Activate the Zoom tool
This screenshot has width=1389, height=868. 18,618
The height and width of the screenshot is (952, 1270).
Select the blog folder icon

══════════════════════════════

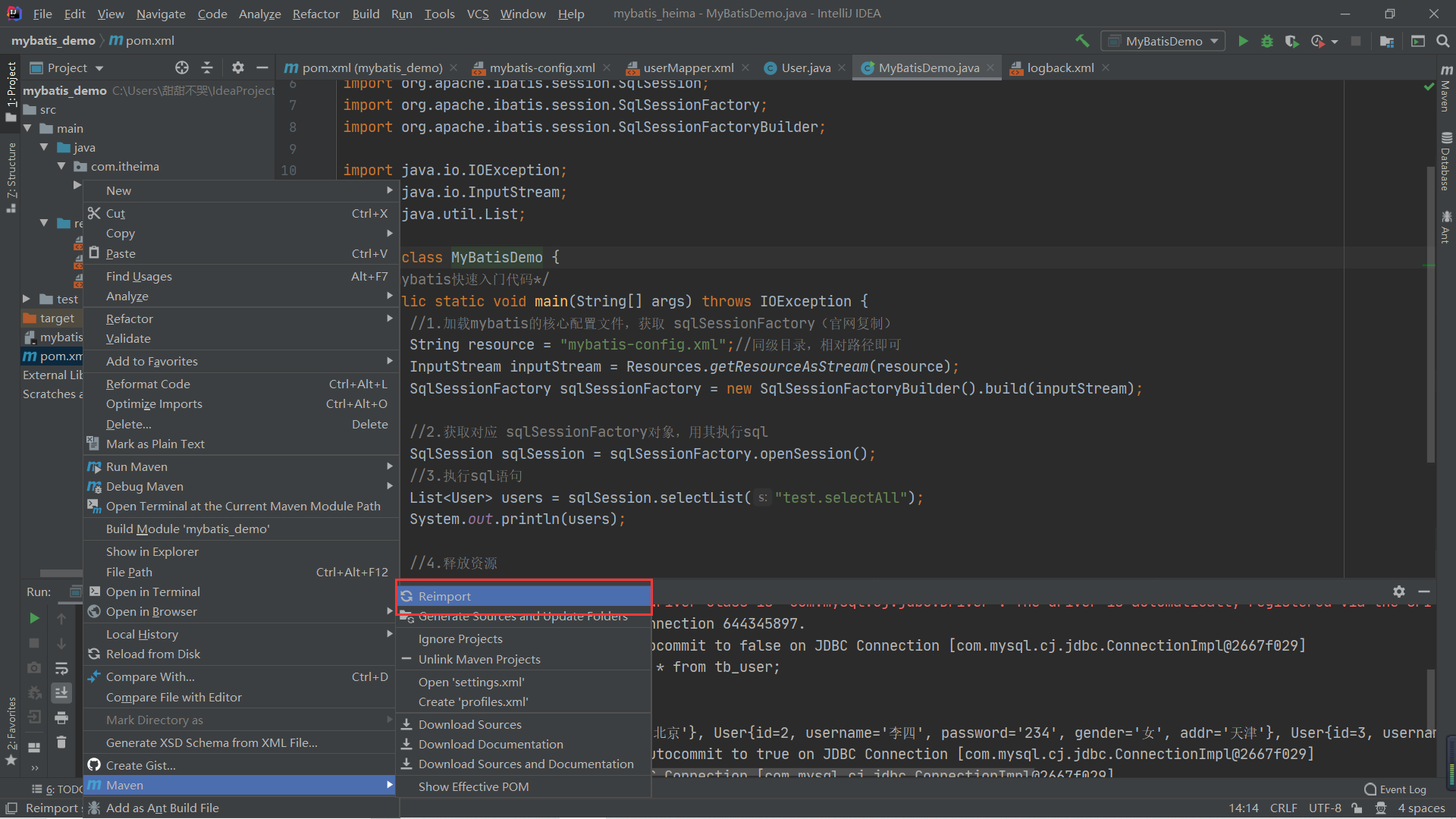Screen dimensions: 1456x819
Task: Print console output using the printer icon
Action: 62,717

══════════════════════════════

TO DO: Once you find the line with "Activate the Zoom tool" in the entries above, output it and each line after it up to and including the line with "Select the blog folder icon", and nothing else.

ANSWER AREA:
Activate the Zoom tool
This screenshot has width=1389, height=868. 18,618
The height and width of the screenshot is (952, 1270).
Select the blog folder icon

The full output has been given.